## Dataset content
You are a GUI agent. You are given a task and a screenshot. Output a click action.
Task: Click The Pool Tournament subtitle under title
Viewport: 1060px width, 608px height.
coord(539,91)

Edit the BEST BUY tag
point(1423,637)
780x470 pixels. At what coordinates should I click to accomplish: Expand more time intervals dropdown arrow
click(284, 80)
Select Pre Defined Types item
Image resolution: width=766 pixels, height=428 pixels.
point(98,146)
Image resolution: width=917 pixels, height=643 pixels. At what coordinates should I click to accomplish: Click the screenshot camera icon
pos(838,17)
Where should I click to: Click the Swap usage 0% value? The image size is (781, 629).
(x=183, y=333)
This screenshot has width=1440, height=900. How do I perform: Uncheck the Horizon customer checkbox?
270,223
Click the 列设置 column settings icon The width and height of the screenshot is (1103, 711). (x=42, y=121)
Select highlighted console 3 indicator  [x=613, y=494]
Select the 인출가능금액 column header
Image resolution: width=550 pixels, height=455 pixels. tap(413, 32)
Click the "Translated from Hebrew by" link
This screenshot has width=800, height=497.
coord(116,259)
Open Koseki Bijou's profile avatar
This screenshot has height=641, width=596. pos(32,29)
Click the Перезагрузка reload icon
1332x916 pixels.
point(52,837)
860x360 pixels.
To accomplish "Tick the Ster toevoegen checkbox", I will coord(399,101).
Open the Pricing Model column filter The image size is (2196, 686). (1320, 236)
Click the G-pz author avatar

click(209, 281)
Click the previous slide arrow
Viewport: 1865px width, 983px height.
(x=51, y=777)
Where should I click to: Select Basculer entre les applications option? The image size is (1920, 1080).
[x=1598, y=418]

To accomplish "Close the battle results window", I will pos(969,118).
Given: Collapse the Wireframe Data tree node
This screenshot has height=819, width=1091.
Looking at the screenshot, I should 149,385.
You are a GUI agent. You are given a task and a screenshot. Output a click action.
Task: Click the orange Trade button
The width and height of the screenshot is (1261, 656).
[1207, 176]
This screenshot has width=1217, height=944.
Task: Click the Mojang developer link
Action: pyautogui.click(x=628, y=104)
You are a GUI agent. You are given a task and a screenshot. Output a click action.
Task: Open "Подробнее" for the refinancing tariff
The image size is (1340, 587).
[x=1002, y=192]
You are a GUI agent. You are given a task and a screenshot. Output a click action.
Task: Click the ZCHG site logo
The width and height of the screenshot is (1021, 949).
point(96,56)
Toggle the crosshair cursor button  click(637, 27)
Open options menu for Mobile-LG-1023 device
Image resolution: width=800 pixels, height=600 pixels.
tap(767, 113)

## What you have to do
Starting at the line with "Open options menu for Mobile-LG-1023 device", print each remaining line of the listing above exactly as it appears.

## Exercise solution
Open options menu for Mobile-LG-1023 device
Image resolution: width=800 pixels, height=600 pixels.
tap(767, 113)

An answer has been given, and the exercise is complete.